◆ **Exercise text**
The Korean report further noted that "For wireless charging, reception (Rx) and transmitter modules (Tx) are needed. Until now, the Rx module has been mounted inside a separate case, while the Tx module being built into the smartphone. So for wireless charging, consumers had to purchase two accessories, in addition to the smartphone. The additional cost for separate accessories has been a major barrier to the popularization of wireless charging. Phones of Samsung Electronics have also supported wireless charging since the Galaxy S3 but failed to receive favorable responses from consumers for this problem."
So Samsung has built the wireless charging function into both their Galaxy S6 and the Galaxy S Edge smartphones to complement their unibody design with inseparable batteries.
We posted a report back in 2013 titled "Samsung's Galaxy S3 Battery Problems now Plaguing the S4." Apparently Samsung wants to avoid any possible new battery problems marring their S6 and so the "inseparable battery" is the workaround to that problem while looking like a leader by providing a superior wireless charging solution.
Samsung has been working on a wireless charging system for years. We covered some of their work on this front in a detailed report in 2013 titled "The Cordless Home is now in Reach with Magnetic Resonance."

◆ **Recorded data**
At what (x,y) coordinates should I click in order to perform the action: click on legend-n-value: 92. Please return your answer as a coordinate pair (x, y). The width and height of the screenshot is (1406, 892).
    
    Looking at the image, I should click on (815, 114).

◆ **To do**
[1] In the Samsung wireless charging text, since which Galaxy model have Samsung Electronics phones supported wireless charging?
[2] Retype the stretch of the Samsung wireless charging text from "The Korean report" through "with inseparable batteries.".
[3] Continue the Samsung wireless charging text from where it stops.

◆ **Per-task outputs**
[1] Since the Galaxy S3.

[2]
The Korean report further noted that "For wireless charging, reception (Rx) and transmitter modules (Tx) are needed. Until now, the Rx module has been mounted inside a separate case, while the Tx module being built into the smartphone. So for wireless charging, consumers had to purchase two accessories, in addition to the smartphone. The additional cost for separate accessories has been a major barrier to the popularization of wireless charging. Phones of Samsung Electronics have also supported wireless charging since the Galaxy S3 but failed to receive favorable responses from consumers for this problem."
So Samsung has built the wireless charging function into both their Galaxy S6 and the Galaxy S Edge smartphones to complement their unibody design with inseparable batteries.

[3]
In the end, Samsung will endeavor to revive their Galaxy smartphone line-up in March in the hopes of stopping the profit bleed that their mobile division has been experiencing for the last couple of quarters. Samsung's longer term foldable smartphone solutions that may be able to breathe some new life into their smartphone line-up is still 12-18 months out at minimum. So whatever Samsung comes out with in March is unlikely to stop the iPhone 6 from crushing them again this quarter.
Androiders who are in the market for a new Galaxy smartphone will no doubt welcome the upgraded Galaxy phones, but the noise of a Samsung-Microsoft or Samsung-BlackBerry alliance taking on the Apple-IBM alliance is just empty marketing banter without a plan. Copycats love screaming at the mirror but little else comes of it.
As far as Samsung introducing the world's first wireless charging phone, well, I actually wish them all the best. I do. I'll be cheering them on in fact because Apple is working on a master plan that is likely underway at this very moment. Intel as you know is vowing that they'll be introducing their wireless/cordless solution in Q4 with their new processor Skylake. Intel also announced that Skylake-based laptops will be using wireless technology called Rezence for charging, and other wireless technologies for communication with peripherals.
So with Samsung rushing in and Intel coming on board with wireless charging this fall, Apple is likely not that far behind. If Samsung is able to competitively get under Apple's skin just a little and help get Apple's various teams fired up to get their solution out a little faster, then I'm all for it. That's what real competition is supposed to do.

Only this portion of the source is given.